Documentation ¶
Overview ¶
Package public (ssas/service/api/public) contains API functions, middleware, and a router designed to:
- Be accessible to the public
- Offer system self-registration and self-management
Index ¶
- func CreateCommonClaims(tokenType, oktaID, systemID, clientID, data, systemXData string, ...) (claims service.CommonClaims)
- func MintRegistrationToken(oktaID string, groupIDs []string) (*jwt.Token, string, error)
- func RegisterSystem(w http.ResponseWriter, r *http.Request)
- func ResetSecret(w http.ResponseWriter, r *http.Request)
- func Server() *service.Server
- func SetMockAccessTokenCreator(t *testing.T, other *MockTokenCreator)
- func ValidateSecret(system ssas.System, secret string, w http.ResponseWriter, r *http.Request) (err error)
- type AccessTokenCreator
- type JWKS
- type Key
- type MockTokenCreator
- type RegistrationRequest
- type ResetRequest
- type SystemResponse
- type TokenCreator
- type TokenResponse
Constants ¶
This section is empty.
Variables ¶
This section is empty.
Functions ¶
func CreateCommonClaims ¶
func CreateCommonClaims(tokenType, oktaID, systemID, clientID, data, systemXData string, groupIDs []string) (claims service.CommonClaims)
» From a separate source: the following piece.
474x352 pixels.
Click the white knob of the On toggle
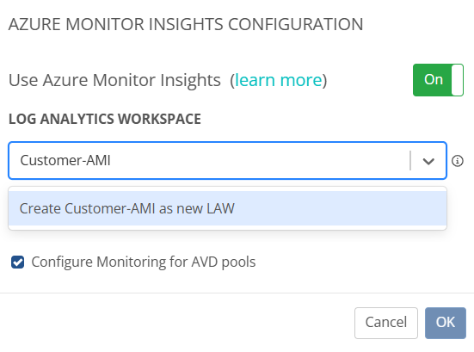tap(457, 80)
func MintRegistrationToken ¶
MintRegistrationToken generates a tokenstring for system self-registration endpoints
func RegisterSystem ¶
func RegisterSystem(w http.ResponseWriter, r *http.Request)
RegisterSystem is mounted at POST /auth/register and allows for self-registration. It requires that a registration token containing one or more group ids be presented and parsed by middleware, with the GroupID[s] placed in the context key "rd".
func ResetSecret ¶
func ResetSecret(w http.ResponseWriter, r *http.Request)
ResetSecret is mounted at POST /reset and allows the authenticated manager of a system to rotate their secret.
func SetMockAccessTokenCreator ¶
func SetMockAccessTokenCreator(t *testing.T, other *MockTokenCreator)
SetMockTokenCreator sets the current token creator to the one that's supplied in this function. It leverages the Cleanup() func to ensure the original token creator is restored at the end of the test.
func ValidateSecret ¶
Types ¶
type AccessTokenCreator ¶
type AccessTokenCreator struct { }
AccessTokenCreator is an implementation of TokenCreator that creates access tokens.
func (AccessTokenCreator) GenerateToken ¶
func (accessTokenCreator AccessTokenCreator) GenerateToken(claims service.CommonClaims) (*jwt.Token, string, error)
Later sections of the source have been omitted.